How to: Reasonable use of links for scientific research

I would like to get some advice from those who are already actively using Zotero and Obsidian for scientific research.
Currently, I make annotations in Zotero and then collectively transfer them to a new note in Obsidian.
From this collection of notes, I create my ideas in the next step, then link them to other notes, later compile them into a first draft, and so on.
Currently, however, I still do it in such a way that I insert the link to the “big” literature note into the short note derived from it and I don’t know now whether that makes sense.
I am a big fan of the graph view and it helps me to discover aspects in the whole again.
How do you do it? Do you use the graph actively?
In my case, a lot of connecting lines are displayed, which only refer from the “big” literature note to the small ones, so that other connections are somewhat lost.
It would also help me a lot if you could give me an insight into your research workflow.
Thanks in advance!

(Yellow represents the “big” literature notes)

Zotero and Obsidian are very good friends when it comes to helping me do research. The most important tool for my worflow is the Zotero Integration extension which allows me to import references and annotations into my vault.

I store one note per reference using a unique key. For instance I have a note called RaspNeuralNetworks2018. This way I have consistent labels for a paper in Obsidian, Latex and Zotero. I use Biblatex to create these unique keys inside Zotero.

When I want to import my annotations, I have a separate Zotero Integration template for that. It’s fairly rare that I import annotations directly. Usually I note down that I read the paper in my daily journal, and I write my synthetic summary in the paper’s note. If I every want to go back to the annotations I use Zotero for that.

As for the graph, I use it rarely and in a limited way, because it becomes difficult to manage after a while (it gets very busy). The one thing that is fun about it is that it shows me areas that are densely connected. So it shows me the main topics I wrote about, and how they relate to each other. But it’s more of a nice thing to look at than a tool for me.

Below you can see my graph. The lower-right part is related to knowledge management, and the lower-left cluster is related to my current research project. Papers are green.

Hope this helps

I’m not in the group you’re asking, but I think it makes sense to keep a connection to the originating literature note.

Also, if you have a way to identify your literature notes (a tag, name convention, folder, etc.) you can filter them out of the graph when you want to.

Many possible solutions and workflows. Here is mine.

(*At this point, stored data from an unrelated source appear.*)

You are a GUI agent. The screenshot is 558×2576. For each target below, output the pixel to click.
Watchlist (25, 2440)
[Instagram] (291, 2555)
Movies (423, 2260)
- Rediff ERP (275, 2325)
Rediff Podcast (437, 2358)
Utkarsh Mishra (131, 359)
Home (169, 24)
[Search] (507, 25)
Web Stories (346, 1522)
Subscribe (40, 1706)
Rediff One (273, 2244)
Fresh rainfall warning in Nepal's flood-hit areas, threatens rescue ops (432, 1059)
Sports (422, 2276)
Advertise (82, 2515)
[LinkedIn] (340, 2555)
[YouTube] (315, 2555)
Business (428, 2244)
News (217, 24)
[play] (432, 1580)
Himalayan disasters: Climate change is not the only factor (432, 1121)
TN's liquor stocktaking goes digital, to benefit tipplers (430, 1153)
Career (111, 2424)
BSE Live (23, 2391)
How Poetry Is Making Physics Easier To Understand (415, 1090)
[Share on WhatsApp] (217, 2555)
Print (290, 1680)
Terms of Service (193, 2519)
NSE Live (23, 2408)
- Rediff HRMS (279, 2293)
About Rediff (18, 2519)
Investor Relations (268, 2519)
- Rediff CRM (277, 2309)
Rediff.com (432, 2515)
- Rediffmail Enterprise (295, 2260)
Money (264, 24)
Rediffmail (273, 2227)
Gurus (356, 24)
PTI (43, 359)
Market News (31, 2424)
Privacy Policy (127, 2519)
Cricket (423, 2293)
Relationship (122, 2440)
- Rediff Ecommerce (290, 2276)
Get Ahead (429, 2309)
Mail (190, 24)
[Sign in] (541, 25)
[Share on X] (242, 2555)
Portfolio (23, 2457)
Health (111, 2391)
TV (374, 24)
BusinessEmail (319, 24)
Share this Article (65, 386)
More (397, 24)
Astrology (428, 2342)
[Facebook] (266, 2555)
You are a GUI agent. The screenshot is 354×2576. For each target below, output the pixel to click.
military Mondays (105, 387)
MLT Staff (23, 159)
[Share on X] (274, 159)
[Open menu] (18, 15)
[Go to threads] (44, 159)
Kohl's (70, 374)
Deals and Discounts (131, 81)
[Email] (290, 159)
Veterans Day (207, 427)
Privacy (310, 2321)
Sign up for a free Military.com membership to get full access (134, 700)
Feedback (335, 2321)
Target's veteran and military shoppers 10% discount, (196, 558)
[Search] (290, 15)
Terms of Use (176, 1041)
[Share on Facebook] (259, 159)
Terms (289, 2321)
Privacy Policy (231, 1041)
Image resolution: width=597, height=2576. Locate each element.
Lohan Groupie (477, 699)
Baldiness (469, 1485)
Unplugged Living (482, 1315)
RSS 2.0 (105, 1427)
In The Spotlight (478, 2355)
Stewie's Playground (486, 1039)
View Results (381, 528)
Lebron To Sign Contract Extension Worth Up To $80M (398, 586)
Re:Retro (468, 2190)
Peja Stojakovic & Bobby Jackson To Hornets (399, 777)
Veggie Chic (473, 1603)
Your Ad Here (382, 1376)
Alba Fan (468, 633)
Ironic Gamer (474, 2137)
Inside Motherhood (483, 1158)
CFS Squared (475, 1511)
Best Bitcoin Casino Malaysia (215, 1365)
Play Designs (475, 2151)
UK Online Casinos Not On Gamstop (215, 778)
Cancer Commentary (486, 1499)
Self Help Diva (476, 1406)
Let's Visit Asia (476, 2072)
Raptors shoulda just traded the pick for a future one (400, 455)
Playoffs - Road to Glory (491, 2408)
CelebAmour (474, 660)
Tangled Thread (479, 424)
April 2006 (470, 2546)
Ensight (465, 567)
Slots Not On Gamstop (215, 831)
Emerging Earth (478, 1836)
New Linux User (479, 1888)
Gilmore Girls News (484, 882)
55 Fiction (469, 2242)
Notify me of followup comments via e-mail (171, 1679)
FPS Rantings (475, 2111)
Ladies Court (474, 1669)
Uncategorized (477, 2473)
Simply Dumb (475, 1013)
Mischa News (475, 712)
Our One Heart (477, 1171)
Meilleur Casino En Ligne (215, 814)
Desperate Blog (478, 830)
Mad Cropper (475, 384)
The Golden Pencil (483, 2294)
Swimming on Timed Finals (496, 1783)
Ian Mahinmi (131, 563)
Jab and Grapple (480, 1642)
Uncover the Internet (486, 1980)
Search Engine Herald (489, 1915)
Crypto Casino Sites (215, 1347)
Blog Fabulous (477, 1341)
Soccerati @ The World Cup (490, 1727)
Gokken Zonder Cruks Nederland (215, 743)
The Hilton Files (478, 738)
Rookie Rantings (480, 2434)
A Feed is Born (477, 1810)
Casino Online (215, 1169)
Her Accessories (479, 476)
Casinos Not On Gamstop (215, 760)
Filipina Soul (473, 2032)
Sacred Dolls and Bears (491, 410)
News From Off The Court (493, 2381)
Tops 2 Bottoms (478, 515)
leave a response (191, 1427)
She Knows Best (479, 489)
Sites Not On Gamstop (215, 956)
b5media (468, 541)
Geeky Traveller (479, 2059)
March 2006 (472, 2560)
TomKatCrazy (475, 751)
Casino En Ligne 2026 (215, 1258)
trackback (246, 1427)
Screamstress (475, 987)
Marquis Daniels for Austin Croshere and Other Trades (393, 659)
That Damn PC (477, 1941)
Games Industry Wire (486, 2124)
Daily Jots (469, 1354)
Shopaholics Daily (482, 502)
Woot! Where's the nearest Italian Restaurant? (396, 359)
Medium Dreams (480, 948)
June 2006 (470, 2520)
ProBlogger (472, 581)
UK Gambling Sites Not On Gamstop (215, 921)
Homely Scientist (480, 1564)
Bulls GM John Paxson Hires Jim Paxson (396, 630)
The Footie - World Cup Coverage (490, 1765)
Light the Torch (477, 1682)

(1) Read something in Zotero, highlight things for later processing in Obsidian

(2) Extract annotations from reading and paste into Obsidian (I don’t bother with plug-ins that automate this)

(3) Each quote is it’s own note. Notes are titled using a summary of the quote in my own words, i.e., “X was found to be valid based on Y, suggesting that Z” (these notes follow a basic PEEL writing structure)

(4) The content of these quote notes looks like this:

[[X]] was found to be valid based on [[Y]], suggesting that [[Z]]. Name (Year) used a methodology to arrive at this conclusion. The implications of X are that Z. 

# Sources

* Full APA reference
* Additional sources as I encounter them

You could link to the original note if you want to, but because I include the sources in each literature note, it isn’t necessary for me. My source notes, if I use them, are empty and just serve as something to link to. I’d rather let my literature notes and evergreen notes (original ideas) be linked by concepts rather than sources, but this is a preference and there are valid reasons for linking to sources, such as when doing literature reviews.

(5) Either intentionally or spontaneously, I will combine quick switcher and vault search to create evergreen notes/my own ideas. Sometimes what I think is my own idea is really just a point of departure and I discover that somebody has already studied that idea, which means the line between literature notes and evergreen notes is blurry, but this isn’t a problem because I differentiate them with a simple tag, where a literature note doesn’t have a tag and an original idea has the tag #original-idea

(6) Using a similar workflow to (5), I use these notes in whatever draft I’m working on as they become necessary.

I don’t use the graph, but I do use the Influx and Strange New Worlds plug-ins.